What is expected
Copy out all of the rows below word for word, keeping every character the same.

* START Records shown *

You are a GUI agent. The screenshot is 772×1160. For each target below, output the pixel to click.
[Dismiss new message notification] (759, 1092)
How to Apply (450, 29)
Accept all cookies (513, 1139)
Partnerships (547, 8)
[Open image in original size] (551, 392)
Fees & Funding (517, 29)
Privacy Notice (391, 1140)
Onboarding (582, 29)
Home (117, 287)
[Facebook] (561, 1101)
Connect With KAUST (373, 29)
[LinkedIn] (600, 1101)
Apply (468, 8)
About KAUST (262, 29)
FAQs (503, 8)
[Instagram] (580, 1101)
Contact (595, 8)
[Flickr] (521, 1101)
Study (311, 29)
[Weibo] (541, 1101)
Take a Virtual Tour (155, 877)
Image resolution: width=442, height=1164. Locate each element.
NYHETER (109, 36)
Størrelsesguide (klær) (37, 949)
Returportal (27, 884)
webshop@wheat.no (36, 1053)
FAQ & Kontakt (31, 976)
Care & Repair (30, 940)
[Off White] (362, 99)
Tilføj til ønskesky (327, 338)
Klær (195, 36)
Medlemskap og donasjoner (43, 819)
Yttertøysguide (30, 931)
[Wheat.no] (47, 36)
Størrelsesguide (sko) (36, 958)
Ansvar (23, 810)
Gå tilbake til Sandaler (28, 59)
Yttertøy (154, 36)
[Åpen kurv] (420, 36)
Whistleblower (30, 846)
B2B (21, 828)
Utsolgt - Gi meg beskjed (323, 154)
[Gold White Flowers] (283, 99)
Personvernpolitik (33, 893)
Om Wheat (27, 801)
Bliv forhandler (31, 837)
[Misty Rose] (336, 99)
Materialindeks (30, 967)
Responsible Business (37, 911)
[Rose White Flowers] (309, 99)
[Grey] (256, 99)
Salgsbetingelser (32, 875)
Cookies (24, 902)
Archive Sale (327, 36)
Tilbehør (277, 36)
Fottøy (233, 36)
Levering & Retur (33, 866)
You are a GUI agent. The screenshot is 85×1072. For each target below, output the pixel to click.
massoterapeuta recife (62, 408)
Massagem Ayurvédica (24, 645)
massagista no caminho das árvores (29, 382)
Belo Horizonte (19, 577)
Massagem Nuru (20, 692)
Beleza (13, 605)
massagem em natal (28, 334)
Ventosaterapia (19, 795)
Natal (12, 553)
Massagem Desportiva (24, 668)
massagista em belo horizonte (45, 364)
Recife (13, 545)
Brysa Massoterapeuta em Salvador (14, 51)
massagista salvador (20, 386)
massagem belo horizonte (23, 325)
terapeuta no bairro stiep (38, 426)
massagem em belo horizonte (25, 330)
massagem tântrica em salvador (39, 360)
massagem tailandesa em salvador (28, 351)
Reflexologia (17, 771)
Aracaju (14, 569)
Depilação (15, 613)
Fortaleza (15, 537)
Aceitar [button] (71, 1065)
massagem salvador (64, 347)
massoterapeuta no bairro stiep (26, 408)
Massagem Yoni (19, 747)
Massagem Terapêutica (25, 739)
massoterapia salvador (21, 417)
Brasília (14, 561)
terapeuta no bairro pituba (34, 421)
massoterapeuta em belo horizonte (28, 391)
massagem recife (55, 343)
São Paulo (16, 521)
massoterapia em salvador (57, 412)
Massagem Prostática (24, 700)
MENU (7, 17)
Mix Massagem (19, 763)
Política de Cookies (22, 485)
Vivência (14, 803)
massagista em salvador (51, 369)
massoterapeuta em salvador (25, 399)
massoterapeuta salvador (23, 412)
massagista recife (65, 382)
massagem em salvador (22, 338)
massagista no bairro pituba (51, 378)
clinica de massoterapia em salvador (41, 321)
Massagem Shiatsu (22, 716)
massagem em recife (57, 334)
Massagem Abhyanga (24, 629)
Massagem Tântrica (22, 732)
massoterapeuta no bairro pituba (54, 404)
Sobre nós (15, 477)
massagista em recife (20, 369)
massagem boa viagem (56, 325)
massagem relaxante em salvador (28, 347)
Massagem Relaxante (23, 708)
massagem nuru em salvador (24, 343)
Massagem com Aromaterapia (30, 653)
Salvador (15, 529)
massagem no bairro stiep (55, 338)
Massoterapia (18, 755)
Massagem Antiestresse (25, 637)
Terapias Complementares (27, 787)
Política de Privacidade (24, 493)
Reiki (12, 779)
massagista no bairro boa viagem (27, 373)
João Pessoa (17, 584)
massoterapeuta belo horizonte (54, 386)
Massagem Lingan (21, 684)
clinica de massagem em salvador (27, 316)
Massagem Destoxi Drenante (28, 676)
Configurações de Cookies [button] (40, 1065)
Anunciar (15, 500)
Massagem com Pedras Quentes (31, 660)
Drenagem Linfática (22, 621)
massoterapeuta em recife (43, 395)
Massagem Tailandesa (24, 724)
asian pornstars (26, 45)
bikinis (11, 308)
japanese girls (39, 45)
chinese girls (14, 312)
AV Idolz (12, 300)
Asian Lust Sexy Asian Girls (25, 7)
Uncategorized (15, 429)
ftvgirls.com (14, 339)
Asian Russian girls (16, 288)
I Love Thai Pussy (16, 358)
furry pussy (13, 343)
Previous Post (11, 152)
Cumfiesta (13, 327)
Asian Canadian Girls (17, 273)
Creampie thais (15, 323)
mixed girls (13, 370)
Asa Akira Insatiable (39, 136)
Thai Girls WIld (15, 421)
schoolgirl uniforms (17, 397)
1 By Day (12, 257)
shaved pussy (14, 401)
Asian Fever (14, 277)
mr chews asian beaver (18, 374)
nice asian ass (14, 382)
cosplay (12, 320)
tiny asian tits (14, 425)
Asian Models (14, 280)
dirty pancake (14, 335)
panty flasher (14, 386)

* END Records shown *

Answer below
You are a GUI agent. The screenshot is 772×1160. For each target below, output the pixel to click.
[Dismiss new message notification] (759, 1092)
How to Apply (450, 29)
Accept all cookies (513, 1139)
Partnerships (547, 8)
[Open image in original size] (551, 392)
Fees & Funding (517, 29)
Privacy Notice (391, 1140)
Onboarding (582, 29)
Home (117, 287)
[Facebook] (561, 1101)
Connect With KAUST (373, 29)
[LinkedIn] (600, 1101)
Apply (468, 8)
About KAUST (262, 29)
FAQs (503, 8)
[Instagram] (580, 1101)
Contact (595, 8)
[Flickr] (521, 1101)
Study (311, 29)
[Weibo] (541, 1101)
Take a Virtual Tour (155, 877)
Image resolution: width=442, height=1164. Locate each element.
NYHETER (109, 36)
Størrelsesguide (klær) (37, 949)
Returportal (27, 884)
webshop@wheat.no (36, 1053)
FAQ & Kontakt (31, 976)
Care & Repair (30, 940)
[Off White] (362, 99)
Tilføj til ønskesky (327, 338)
Klær (195, 36)
Medlemskap og donasjoner (43, 819)
Yttertøysguide (30, 931)
[Wheat.no] (47, 36)
Størrelsesguide (sko) (36, 958)
Ansvar (23, 810)
Gå tilbake til Sandaler (28, 59)
Yttertøy (154, 36)
[Åpen kurv] (420, 36)
Whistleblower (30, 846)
B2B (21, 828)
Utsolgt - Gi meg beskjed (323, 154)
[Gold White Flowers] (283, 99)
Personvernpolitik (33, 893)
Om Wheat (27, 801)
Bliv forhandler (31, 837)
[Misty Rose] (336, 99)
Materialindeks (30, 967)
Responsible Business (37, 911)
[Rose White Flowers] (309, 99)
[Grey] (256, 99)
Salgsbetingelser (32, 875)
Cookies (24, 902)
Archive Sale (327, 36)
Tilbehør (277, 36)
Fottøy (233, 36)
Levering & Retur (33, 866)
You are a GUI agent. The screenshot is 85×1072. For each target below, output the pixel to click.
massoterapeuta recife (62, 408)
Massagem Ayurvédica (24, 645)
massagista no caminho das árvores (29, 382)
Belo Horizonte (19, 577)
Massagem Nuru (20, 692)
Beleza (13, 605)
massagem em natal (28, 334)
Ventosaterapia (19, 795)
Natal (12, 553)
Massagem Desportiva (24, 668)
massagista em belo horizonte (45, 364)
Recife (13, 545)
Brysa Massoterapeuta em Salvador (14, 51)
massagista salvador (20, 386)
massagem belo horizonte (23, 325)
terapeuta no bairro stiep (38, 426)
massagem em belo horizonte (25, 330)
massagem tântrica em salvador (39, 360)
massagem tailandesa em salvador (28, 351)
Reflexologia (17, 771)
Aracaju (14, 569)
Depilação (15, 613)
Fortaleza (15, 537)
Aceitar [button] (71, 1065)
massagem salvador (64, 347)
massoterapeuta no bairro stiep (26, 408)
Massagem Yoni (19, 747)
Massagem Terapêutica (25, 739)
massoterapia salvador (21, 417)
Brasília (14, 561)
terapeuta no bairro pituba (34, 421)
massoterapeuta em belo horizonte (28, 391)
massagem recife (55, 343)
São Paulo (16, 521)
massoterapia em salvador (57, 412)
Massagem Prostática (24, 700)
MENU (7, 17)
Mix Massagem (19, 763)
Política de Cookies (22, 485)
Vivência (14, 803)
massagista em salvador (51, 369)
massoterapeuta em salvador (25, 399)
massoterapeuta salvador (23, 412)
massagista recife (65, 382)
massagem em salvador (22, 338)
massagista no bairro pituba (51, 378)
clinica de massoterapia em salvador (41, 321)
Massagem Shiatsu (22, 716)
massagem em recife (57, 334)
Massagem Abhyanga (24, 629)
Massagem Tântrica (22, 732)
massoterapeuta no bairro pituba (54, 404)
Sobre nós (15, 477)
massagista em recife (20, 369)
massagem boa viagem (56, 325)
massagem relaxante em salvador (28, 347)
Massagem Relaxante (23, 708)
massagem nuru em salvador (24, 343)
Massagem com Aromaterapia (30, 653)
Salvador (15, 529)
massagem no bairro stiep (55, 338)
Massoterapia (18, 755)
Massagem Antiestresse (25, 637)
Terapias Complementares (27, 787)
Política de Privacidade (24, 493)
Reiki (12, 779)
massagista no bairro boa viagem (27, 373)
João Pessoa (17, 584)
massoterapeuta belo horizonte (54, 386)
Massagem Lingan (21, 684)
clinica de massagem em salvador (27, 316)
Massagem Destoxi Drenante (28, 676)
Configurações de Cookies [button] (40, 1065)
Anunciar (15, 500)
Massagem com Pedras Quentes (31, 660)
Drenagem Linfática (22, 621)
massoterapeuta em recife (43, 395)
Massagem Tailandesa (24, 724)
asian pornstars (26, 45)
bikinis (11, 308)
japanese girls (39, 45)
chinese girls (14, 312)
AV Idolz (12, 300)
Asian Lust Sexy Asian Girls (25, 7)
Uncategorized (15, 429)
ftvgirls.com (14, 339)
Asian Russian girls (16, 288)
I Love Thai Pussy (16, 358)
furry pussy (13, 343)
Previous Post (11, 152)
Cumfiesta (13, 327)
Asian Canadian Girls (17, 273)
Creampie thais (15, 323)
mixed girls (13, 370)
Asa Akira Insatiable (39, 136)
Thai Girls WIld (15, 421)
schoolgirl uniforms (17, 397)
1 By Day (12, 257)
shaved pussy (14, 401)
Asian Fever (14, 277)
mr chews asian beaver (18, 374)
nice asian ass (14, 382)
cosplay (12, 320)
tiny asian tits (14, 425)
Asian Models (14, 280)
dirty pancake (14, 335)
panty flasher (14, 386)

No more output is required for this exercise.